Could you transcribe every record below exactly, leaving out the pictures?
BEGIN
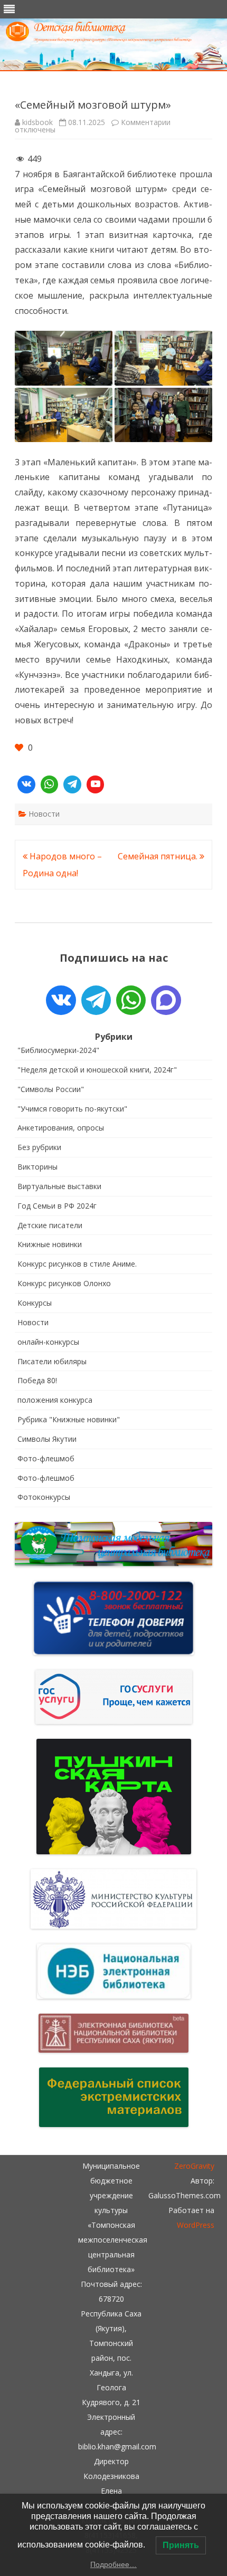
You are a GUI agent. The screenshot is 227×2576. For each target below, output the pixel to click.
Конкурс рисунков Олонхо (64, 1283)
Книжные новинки (49, 1244)
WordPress (195, 2225)
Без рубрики (39, 1147)
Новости (44, 814)
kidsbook (37, 122)
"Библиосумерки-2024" (58, 1050)
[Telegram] (72, 784)
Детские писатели (49, 1225)
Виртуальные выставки (59, 1186)
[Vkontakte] (26, 784)
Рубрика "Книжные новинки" (68, 1419)
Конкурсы (34, 1303)
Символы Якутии (47, 1439)
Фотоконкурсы (43, 1497)
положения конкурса (54, 1400)
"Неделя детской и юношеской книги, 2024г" (97, 1070)
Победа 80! (37, 1380)
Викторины (37, 1167)
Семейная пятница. (159, 856)
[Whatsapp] (49, 784)
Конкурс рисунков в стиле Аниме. (77, 1264)
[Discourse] (165, 1000)
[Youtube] (95, 784)
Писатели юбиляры (52, 1361)
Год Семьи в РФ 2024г (57, 1206)
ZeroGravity (194, 2166)
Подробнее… (113, 2564)
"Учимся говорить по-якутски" (72, 1109)
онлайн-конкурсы (48, 1342)
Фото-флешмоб (45, 1458)
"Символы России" (50, 1089)
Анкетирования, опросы (60, 1128)
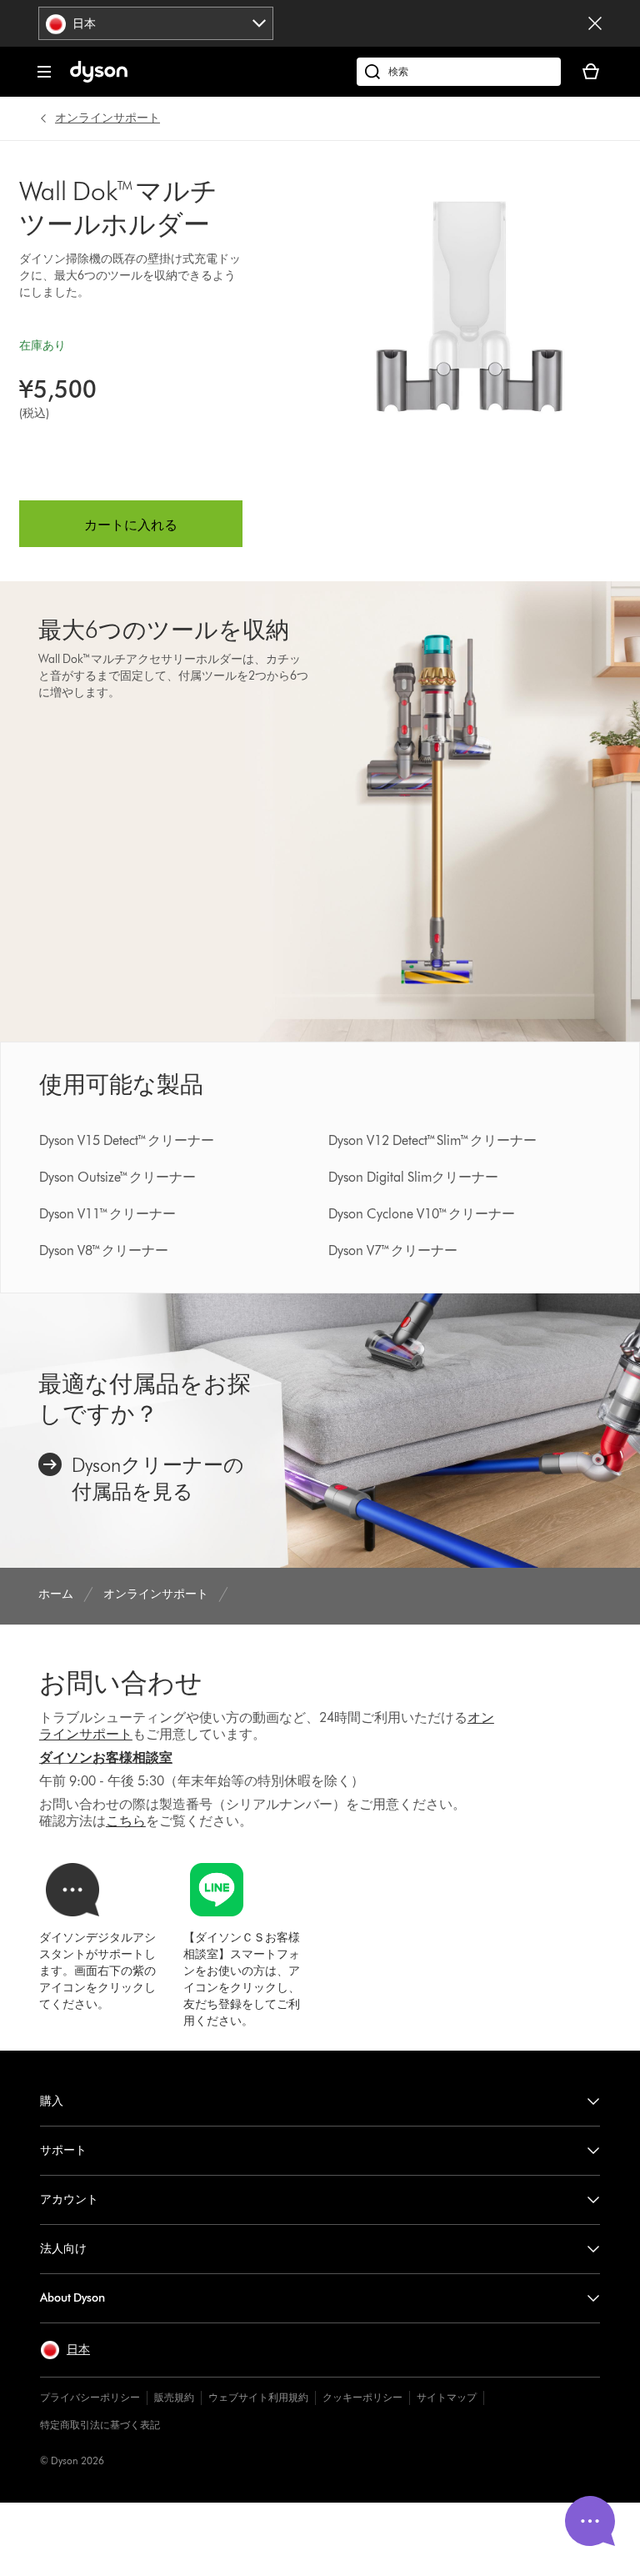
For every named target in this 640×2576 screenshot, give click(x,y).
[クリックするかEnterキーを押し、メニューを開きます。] (44, 72)
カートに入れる (131, 525)
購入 (51, 2101)
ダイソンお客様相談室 (105, 1757)
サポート (63, 2150)
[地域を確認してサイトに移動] (595, 23)
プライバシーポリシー (90, 2397)
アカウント (69, 2199)
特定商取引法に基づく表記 (100, 2424)
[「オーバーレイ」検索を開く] (459, 72)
END
- THE ANSWER
You are a GUI agent. The screenshot is 227×2576. For each target below, output the pixel to click.
Конкурс рисунков Олонхо (64, 1283)
Книжные новинки (49, 1244)
WordPress (195, 2225)
Без рубрики (39, 1147)
Новости (44, 814)
kidsbook (37, 122)
"Библиосумерки-2024" (58, 1050)
[Telegram] (72, 784)
Детские писатели (49, 1225)
Виртуальные выставки (59, 1186)
[Vkontakte] (26, 784)
Рубрика "Книжные новинки" (68, 1419)
Конкурсы (34, 1303)
Символы Якутии (47, 1439)
Фотоконкурсы (43, 1497)
положения конкурса (54, 1400)
"Неделя детской и юношеской книги, 2024г" (97, 1070)
Победа 80! (37, 1380)
Викторины (37, 1167)
Семейная пятница. (159, 856)
[Whatsapp] (49, 784)
Конкурс рисунков в стиле Аниме. (77, 1264)
[Discourse] (165, 1000)
[Youtube] (95, 784)
Писатели юбиляры (52, 1361)
Год Семьи в РФ 2024г (57, 1206)
ZeroGravity (194, 2166)
Подробнее… (113, 2564)
"Учимся говорить по-якутски" (72, 1109)
онлайн-конкурсы (48, 1342)
Фото-флешмоб (45, 1458)
"Символы России" (50, 1089)
Анкетирования, опросы (60, 1128)
For every named target in this 640×2576 screenshot, give click(x,y).
[クリックするかEnterキーを押し、メニューを開きます。] (44, 72)
カートに入れる (131, 525)
購入 (51, 2101)
ダイソンお客様相談室 (105, 1757)
サポート (63, 2150)
[地域を確認してサイトに移動] (595, 23)
プライバシーポリシー (90, 2397)
アカウント (69, 2199)
特定商取引法に基づく表記 (100, 2424)
[「オーバーレイ」検索を開く] (459, 72)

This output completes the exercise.